Fri Dec 7 2012 14:46
Nice comments. It's heartening that UT students continue to see the Emperor in all his grotesquitude, even if he tells us he's wearing new clothes.

But I wanted to address Mr. Ozbolt's interest in being seen as "not just some guy who works for some company." It's nearly the stated goal of Jacobs and his buddies that UT be seen as just another area company, not an institution of higher education. This isn't too surprising. Mr. Ozbolt, since you're in physics and math, just try to get a good GRE score and go somewhere more legitimate for your next degree.

Thu Dec 6 2012 22:18
That is the problem with the administration at this university. They are penny wise and pound foolish. They are blind to their own arrogance, conceit and stupidity; probably typical for folks from "that" profession.
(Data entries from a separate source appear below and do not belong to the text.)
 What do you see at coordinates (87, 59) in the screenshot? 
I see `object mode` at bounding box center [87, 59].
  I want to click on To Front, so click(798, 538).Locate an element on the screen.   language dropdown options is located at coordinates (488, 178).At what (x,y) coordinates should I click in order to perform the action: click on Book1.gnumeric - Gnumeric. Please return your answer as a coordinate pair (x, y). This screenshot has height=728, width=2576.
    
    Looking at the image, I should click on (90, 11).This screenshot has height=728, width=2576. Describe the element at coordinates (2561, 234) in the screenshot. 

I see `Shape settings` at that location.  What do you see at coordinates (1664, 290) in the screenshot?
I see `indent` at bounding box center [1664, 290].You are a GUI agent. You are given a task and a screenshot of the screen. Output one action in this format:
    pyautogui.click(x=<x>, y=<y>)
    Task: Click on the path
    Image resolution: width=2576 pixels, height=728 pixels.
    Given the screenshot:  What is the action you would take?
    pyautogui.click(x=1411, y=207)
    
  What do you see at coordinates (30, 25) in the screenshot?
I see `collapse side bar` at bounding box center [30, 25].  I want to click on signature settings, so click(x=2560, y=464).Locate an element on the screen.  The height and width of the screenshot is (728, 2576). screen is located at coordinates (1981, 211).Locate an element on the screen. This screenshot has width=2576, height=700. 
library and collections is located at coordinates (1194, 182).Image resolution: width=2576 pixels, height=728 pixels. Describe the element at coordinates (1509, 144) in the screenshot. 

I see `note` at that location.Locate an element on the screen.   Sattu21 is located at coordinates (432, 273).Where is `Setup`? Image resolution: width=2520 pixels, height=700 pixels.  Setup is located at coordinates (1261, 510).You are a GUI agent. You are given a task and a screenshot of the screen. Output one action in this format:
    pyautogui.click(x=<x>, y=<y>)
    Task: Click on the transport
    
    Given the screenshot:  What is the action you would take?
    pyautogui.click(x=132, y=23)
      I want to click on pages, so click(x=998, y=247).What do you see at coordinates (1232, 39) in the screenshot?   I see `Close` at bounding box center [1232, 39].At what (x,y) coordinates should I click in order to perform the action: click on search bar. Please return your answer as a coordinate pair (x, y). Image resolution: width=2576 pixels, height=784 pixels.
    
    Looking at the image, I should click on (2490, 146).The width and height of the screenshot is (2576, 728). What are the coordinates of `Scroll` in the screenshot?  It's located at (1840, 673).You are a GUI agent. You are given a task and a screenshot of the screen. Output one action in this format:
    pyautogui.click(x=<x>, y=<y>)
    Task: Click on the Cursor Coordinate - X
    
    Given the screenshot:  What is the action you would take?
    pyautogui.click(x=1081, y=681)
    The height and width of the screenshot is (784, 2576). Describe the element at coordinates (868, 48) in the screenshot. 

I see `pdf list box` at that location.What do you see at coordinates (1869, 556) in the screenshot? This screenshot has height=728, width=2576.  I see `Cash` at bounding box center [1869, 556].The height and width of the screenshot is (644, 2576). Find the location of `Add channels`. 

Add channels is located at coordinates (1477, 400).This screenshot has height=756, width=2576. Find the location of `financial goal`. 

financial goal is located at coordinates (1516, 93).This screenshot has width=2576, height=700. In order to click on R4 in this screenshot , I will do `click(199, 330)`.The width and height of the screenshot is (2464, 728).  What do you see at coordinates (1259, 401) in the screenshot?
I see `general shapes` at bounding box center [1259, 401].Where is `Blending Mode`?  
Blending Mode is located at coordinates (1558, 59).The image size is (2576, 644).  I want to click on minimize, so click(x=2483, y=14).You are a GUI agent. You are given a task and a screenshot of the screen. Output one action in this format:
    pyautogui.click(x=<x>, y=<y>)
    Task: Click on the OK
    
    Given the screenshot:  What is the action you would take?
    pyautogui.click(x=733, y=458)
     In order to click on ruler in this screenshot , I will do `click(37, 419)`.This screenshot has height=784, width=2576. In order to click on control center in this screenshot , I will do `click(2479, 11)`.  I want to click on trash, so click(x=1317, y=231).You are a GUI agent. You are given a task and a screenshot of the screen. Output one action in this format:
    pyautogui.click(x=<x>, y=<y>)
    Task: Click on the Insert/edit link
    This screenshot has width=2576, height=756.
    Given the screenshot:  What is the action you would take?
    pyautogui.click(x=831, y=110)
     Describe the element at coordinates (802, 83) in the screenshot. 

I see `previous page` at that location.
They focus on "little people" and think if they make them jump through enough hoops to their satisfaction then all will be well, and they can give themselves and their cronies more raises, bonuses and pats on the back for making the university "more efficient". Only problem is they are running out of chickencrap stuff to terrorize the little people with and now people increasingly see that the administration IS THE PROBLEM. I say make them get off their lazy and obese behinds and do some real work like teaching or cleaning a toilet and make them wear poloshirts!
Thu Dec 6 2012 21:56
My friend just got a 5-figure settlement from UT for the "experience" the chief experience officer tried to offer.
Thu Dec 6 2012 09:08
I think individuals have to understand that it is not just the idea of a polo shirt and this new get up (slacks/polo/name tag/dress shoes) that is posing an issue to the tutors and other student employees. Many tutorial books taught in tutor settings do provide information about the importance of making the student feel comfortable and less intimidated to provide for a productive and engaging session. As members of the UT staff and administration, student or not, It is pivotal that our main goal is to help provide the knowledge and skills to our students in the most effective way possible. This poses the question to many: does the University care more about the "face" of the institution as opposed to the success of their students?
Wed Dec 5 2012 17:30
Does this mean the RA's will perpetually be sleeping in khakis & a polo?
Wed Dec 5 2012 15:53
Apparently some guy from UTMC has marched in and also made the SU student employees wear a uniform.
We always wore SU shirts and nametags when I worked there, but apparently they had some extra $$ to give this guy to be the 'Chief Experience Officer'
Wed Dec 5 2012 15:48
People working in professional capacities for a University do not wear uniforms, unless they are involved in food service or health care. Students working for the writing center are in a pre-professional position; their employment conditions should simulate the professional environment in as many ways as possible. If they are dressing inappropriately, it is incumbent on their supervisors to teach them about that aspect of the professional world, and hold them to it. In this particular job, a polo shirt signals neither professionalism or seriousness about the enterprise. Money spent on polo shirts would be much better spent on professional development, and on tutor training.
Wed Dec 5 2012 13:08
^^ People do it for the resume not the money dumb-ass. I would be ok with tutoring for free. An extra 28-35$/week is chumpchange. If you think its a lot of money, maybe you should be attending owens instead. You'd save a lot more.
Wed Dec 5 2012 11:52
UT is paying these workers. If they tell them to dress in a polo and khakis, these workers should as hell dress in a polo and a khaki or find another job. I'm sure there are tons more students wanting to be a tutor or RA.